Sostegno per le grandi imprese in difficoltà

L'ammissione deve avvenire entro il 30 giugno 2022
 

Come funziona

L'ammissione deve avvenire entro il 30 giugno 2022.

Il Fondo Sostegno Grandi Imprese prevede una procedura a sportello: non ci sono graduatorie.

Le domande vengono valutate da Invitalia in base all’ordine di arrivo, fino ad esaurimento dei fondi.

La delibera di ammissione deve essere adottata entro il 30 giugno 2022, salvo prolungamento del regime di aiuti Covid.

 

Il percorso di valutazione comprende i seguenti passaggi:

  1. la società presenta richiesta di finanziamento a Invitalia esclusivamente tramite la procedura informatica appositamente predisposta, allegando tutta la documentazione necessaria
  2. Invitalia, entro 60 giorni dal ricevimento della domanda, procede alle verifiche di ammissibilità, chiedendo eventualmente integrazioni in caso di necessità (da fornire entro 10 giorni)
  3. in caso di esito positivo della valutazione, Invitalia adotta la delibera di ammissione e richiede i documenti necessari per la stipula del contratto di finanziamento, a cui segue l’erogazione del prestito

La società è tenuta ad aprire un conto corrente dedicato da utilizzare esclusivamente per gli utilizzi del Fondo.

 

Il piano aziendale deve contenere dettagliate informazioni in ordine a:

  • la compagine societaria dell’impresa richiedente, con particolare riferimento alle capacità imprenditoriali;
  • la situazione di temporanea difficoltà finanziaria in essere
  • le azioni che si intendono porre in essere per sostenere la ripresa o la continuità dell’attività d’impresa al fine di ripristinare la redditività nel medio periodo e consentire il rimborso del finanziamento del Fondo a scadenza, nonché per ridurre gli impatti occupazionali connessi alla situazione di temporanea difficoltà finanziaria;
  • i fabbisogni e i tempi previsti per l’attuazione delle azioni citate
  • le ulteriori azioni che si intendono intraprendere ai fini di una eventuale operazione di ristrutturazione aziendale. 

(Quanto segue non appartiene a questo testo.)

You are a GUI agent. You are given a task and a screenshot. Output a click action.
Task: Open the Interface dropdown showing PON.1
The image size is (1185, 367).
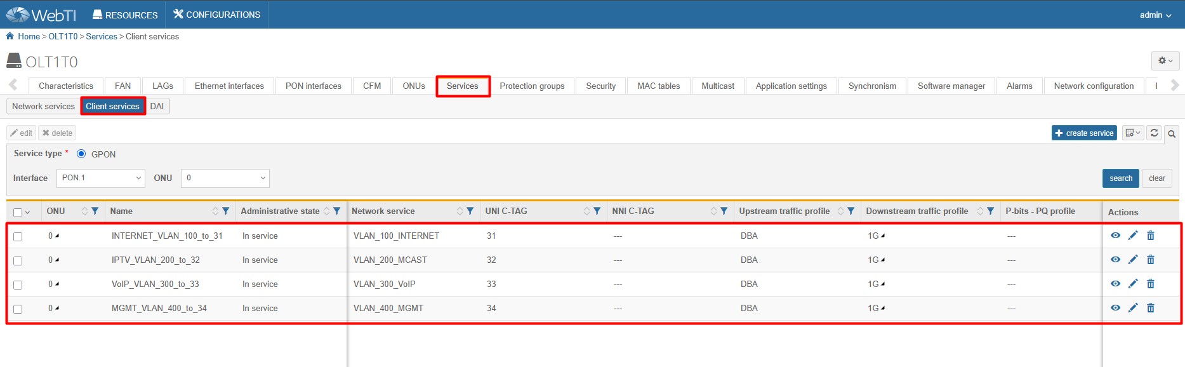pyautogui.click(x=101, y=178)
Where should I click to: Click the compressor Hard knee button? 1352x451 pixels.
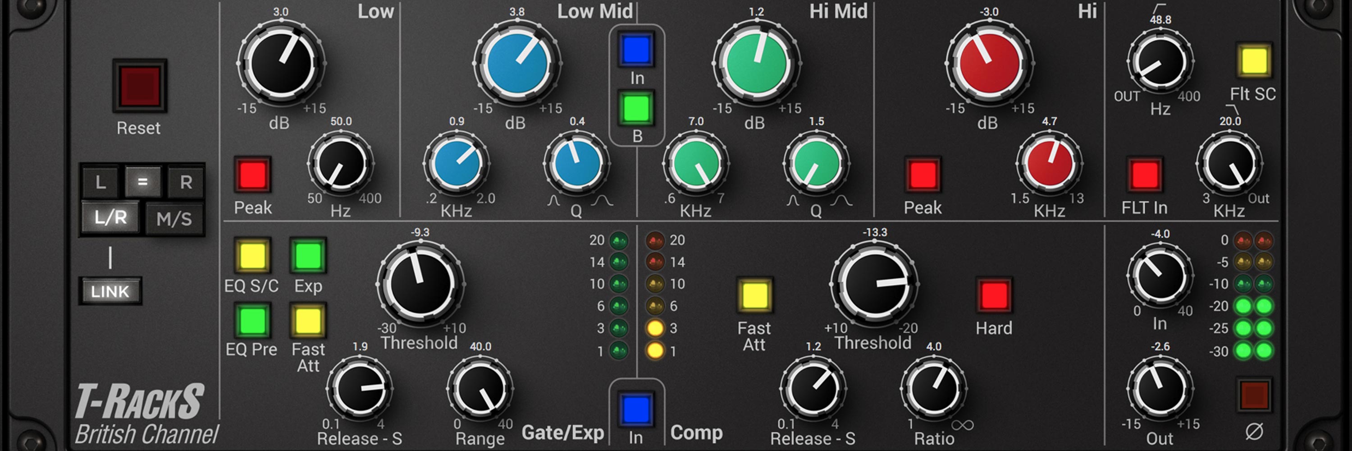(x=994, y=295)

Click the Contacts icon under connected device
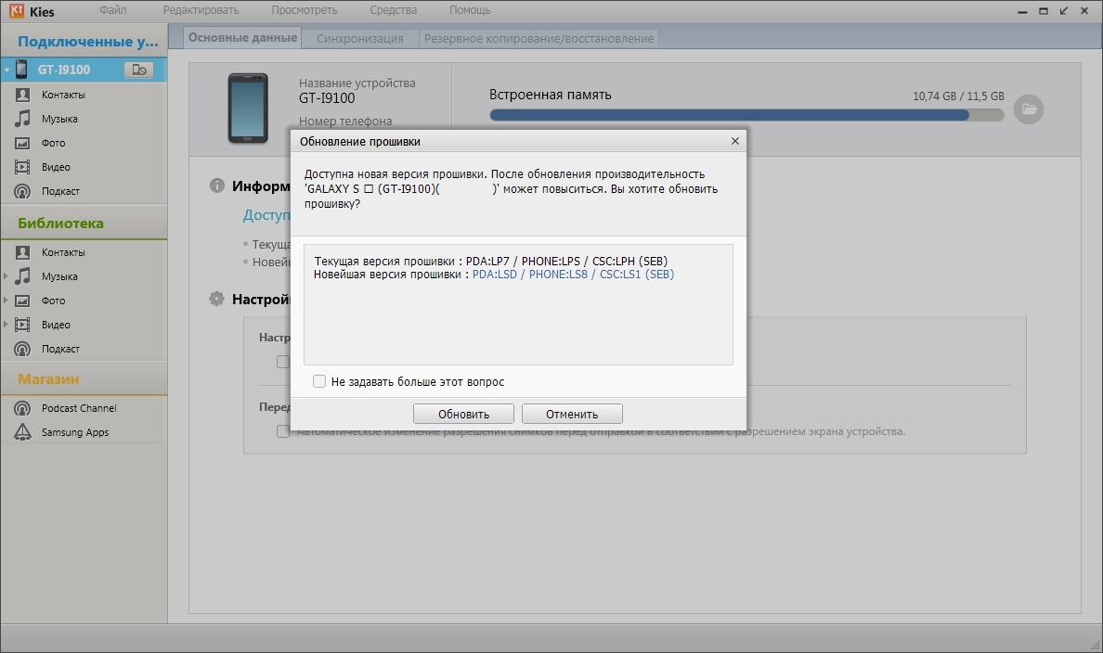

Il piano aziendale deve essere redatto, certificato e firmato digitalmente da professionisti aventi i requisiti previsti per l’iscrizione all’Albo - di cui all’articolo 356 e seguenti del decreto legislativo 12 gennaio 2019, n. 14 (Codice della crisi d’impresa e dell’insolvenza) - e non collegati contrattualmente alla società incaricata della revisione legale obbligatoria o facoltativa del bilancio societario. 

 

Fino all’ integrale rimborso del finanziamento la società è tenuta a fornire annualmente un rendiconto periodico per attestare il rispetto delle condizioni del finanziamento e il mantenimento degli impegni assunti.